Chapter 13
Essentials of Essentials of Fortran-90/95/2003
Character Variables

Math 60 -- D. C. Smolarski, S.J.
Santa Clara University, Department of Mathematics and Computer Science

[Return to Math 60 Homepage | Return to Brief Contents Page]
[Return to Full Contents Page]

Contents


13.1 Declaring Character Variables

In the earliest versions of Fortran, character information was stored in integer variables. FORTRAN-77 introduced the data type, CHARACTER, as a new standard type for variables. The character type declaration statement is used in a way similar to that of other Fortran declaration statements, that is,
	CHARACTER <variable list>
By default, variables declared to be of data type CHARACTER store a single character. To declare variables that have the capacity to store more than one character, the length is included in one of the following ways (assuming that n is an integer number):
	CHARACTER*n <variable list>
or, starting with Fortran-90,
        CHARACTER (LEN=n) :: <variable list>
or
        CHARACTER (n) :: <variable list>
(The second forms are the recommended Fortran-90/95/2003 style. Note that LEN= is actually optional within the parentheses.)

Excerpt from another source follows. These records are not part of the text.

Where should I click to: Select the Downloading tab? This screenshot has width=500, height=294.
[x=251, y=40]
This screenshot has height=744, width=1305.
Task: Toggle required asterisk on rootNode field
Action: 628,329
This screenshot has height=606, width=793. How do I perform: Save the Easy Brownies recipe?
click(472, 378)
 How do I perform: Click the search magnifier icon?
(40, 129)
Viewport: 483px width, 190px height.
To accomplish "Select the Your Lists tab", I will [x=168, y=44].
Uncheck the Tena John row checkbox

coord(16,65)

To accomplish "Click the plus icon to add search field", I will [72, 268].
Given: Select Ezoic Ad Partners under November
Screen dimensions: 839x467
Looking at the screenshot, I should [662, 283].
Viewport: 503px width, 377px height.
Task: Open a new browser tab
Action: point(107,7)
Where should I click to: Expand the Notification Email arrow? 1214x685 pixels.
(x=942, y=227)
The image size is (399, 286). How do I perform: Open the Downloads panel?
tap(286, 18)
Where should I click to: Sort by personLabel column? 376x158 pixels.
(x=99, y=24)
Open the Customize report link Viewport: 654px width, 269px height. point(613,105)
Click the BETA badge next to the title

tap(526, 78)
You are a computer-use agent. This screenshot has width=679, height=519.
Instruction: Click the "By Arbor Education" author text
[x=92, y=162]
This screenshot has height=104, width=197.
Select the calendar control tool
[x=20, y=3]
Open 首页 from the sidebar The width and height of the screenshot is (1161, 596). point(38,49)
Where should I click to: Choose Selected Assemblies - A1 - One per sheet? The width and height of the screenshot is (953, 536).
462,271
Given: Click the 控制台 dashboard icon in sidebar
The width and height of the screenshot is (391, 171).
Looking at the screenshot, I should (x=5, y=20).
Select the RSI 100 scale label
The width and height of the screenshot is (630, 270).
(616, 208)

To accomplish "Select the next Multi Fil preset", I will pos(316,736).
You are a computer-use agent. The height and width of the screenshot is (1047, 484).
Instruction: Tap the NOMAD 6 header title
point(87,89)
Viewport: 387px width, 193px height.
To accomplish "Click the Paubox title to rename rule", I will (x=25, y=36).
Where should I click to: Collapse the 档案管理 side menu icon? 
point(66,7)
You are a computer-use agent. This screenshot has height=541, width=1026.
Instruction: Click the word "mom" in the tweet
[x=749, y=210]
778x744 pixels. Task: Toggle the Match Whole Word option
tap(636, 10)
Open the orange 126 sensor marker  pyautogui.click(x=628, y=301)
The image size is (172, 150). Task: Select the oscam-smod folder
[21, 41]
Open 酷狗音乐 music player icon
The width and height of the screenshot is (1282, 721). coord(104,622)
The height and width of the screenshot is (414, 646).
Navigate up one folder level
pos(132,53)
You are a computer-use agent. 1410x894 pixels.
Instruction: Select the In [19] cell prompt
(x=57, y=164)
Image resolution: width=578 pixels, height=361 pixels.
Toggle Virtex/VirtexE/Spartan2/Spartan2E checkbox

In the last three examples, the integer n refers to the number of characters which the programmer wishes to store in one variable. This '*n' designation can also be appended to any variable in the variable list. If '*n' is appended to variables, the local number supersedes any number appended to the word CHARACTER.

For example, suppose we have the following declarations:

	CHARACTER (LEN=20) ::  NAME
	CHARACTER*3 PETE, SAM*5, FRED
	CHARACTER MSG1*2,MSG2*4,MSG3*10,MSG4
These declarations would declare that
NAME could store 20 characters
PETE could store 3 characters
FRED could store 3 characters
SAM could store 5 characters
MSG1 could store 2 characters
MSG2 could store 4 characters
MSG3 could store 10 characters
and MSG4 could store only 1 character.
It is also permitted to declare a variable with length "*" which indicates that the length is determined by an initial assignment in the declaration or elsewhere.

13.2 Assignments

To assign "constant" values (i.e., a string of characters) to a character variable, one surrounds the string with single quotes in an assignment statement, e.g.,
	PETE = 'SAM'
	SAM = 'PATTY'
One may also read-in character data from an input file into a character data of the proper size.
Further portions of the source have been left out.